I had already embarked on the trip to Afghanistan in January. I had always seen war on television. Now here I was in a devastated country, whose landscape was a testimony to what war really means. I met people who greeted me with warmth and gratitude for both caring about them and for freeing them from the terror of the Taliban. This amazed me, for I thought they would blame me for their devastation, as they thought I would blame them for the death of my brother.
I spent 10 days visiting families whose members had been killed by U.S. bombs. They took me into their homes and treated me like family. I went to schools which had recently opened again in half-bombed out buildings, orphanages filled with children without parents, hospitals without medicine, and met the American acting ambassador and a woman activist who was going to join Afghanistan’s newly forming government.
I saw tent cities filled with farmers and their families whose land was rimmed by cluster bombs, making it impossible to stay on their land. I was awed, overwhelmed, and determined to return home to lobby my government to provide them with civilian compensation such as 9/11 families had received.
At the airport on our arrival back home we were met by those who had walked from Washington, D.C. to New York City and thus began the process of forming our Peaceful Tomorrows group.
I’ve traveled to Japan to be the keynote speaker at two conventions, one in Fukuoka and the other in Hiroshima around the week of August 6th, the anniversary of that city’s devastating annihilation by the atomic bomb in 1945. I met Hibakusha (survivors of that bombing) and was inspired by their dedication to the cause of removing all nuclear weapons from our planet. Their voices and actions continue to motivate me and my work.
In the United States, I’ve traveled around the country talking to people about my wish to turn the crime of 9/11 into an opportunity to redirect our efforts towards more peaceful solutions rather than war.

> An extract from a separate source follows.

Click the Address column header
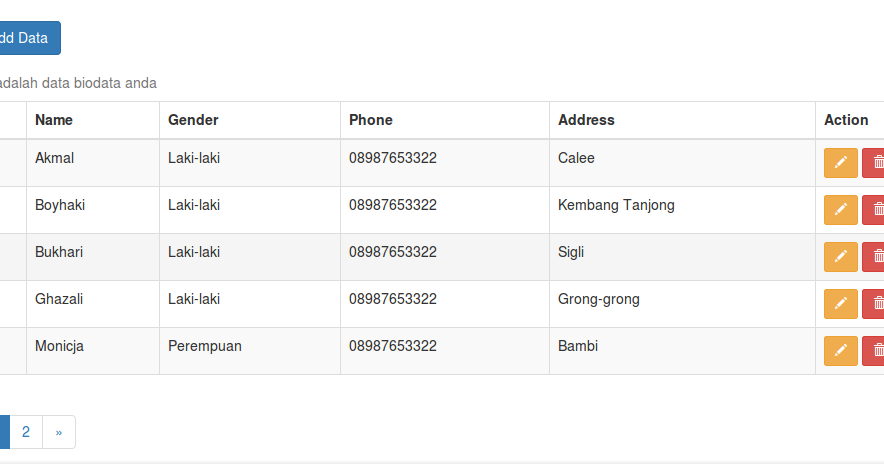 [x=586, y=120]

I’ve met with so many people who understood and agreed with me, and with others who thought I was naïve. But I needed to say and do what I felt and hope that someday the world would agree with me.

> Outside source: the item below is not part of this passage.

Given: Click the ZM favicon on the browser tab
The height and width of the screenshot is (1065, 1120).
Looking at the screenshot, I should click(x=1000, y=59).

For me, the beauty and significance of Peaceful Tomorrows is this: that there are people who lost someone they loved to violence, and did not respond to that loss seeking revenge but rather turned their grief into a force for peace. I have met people from around the world who have experienced the loss I have and are actively spreading this message. They are the Japanese Hibakusha, the Palestinian/Israeli Parents Circle, Families of the London subway bombings, of the Bali bombings, of a group of Guernica/Dresden survivors, and so many others. They continue to inspire me and give me hope for peaceful tomorrows.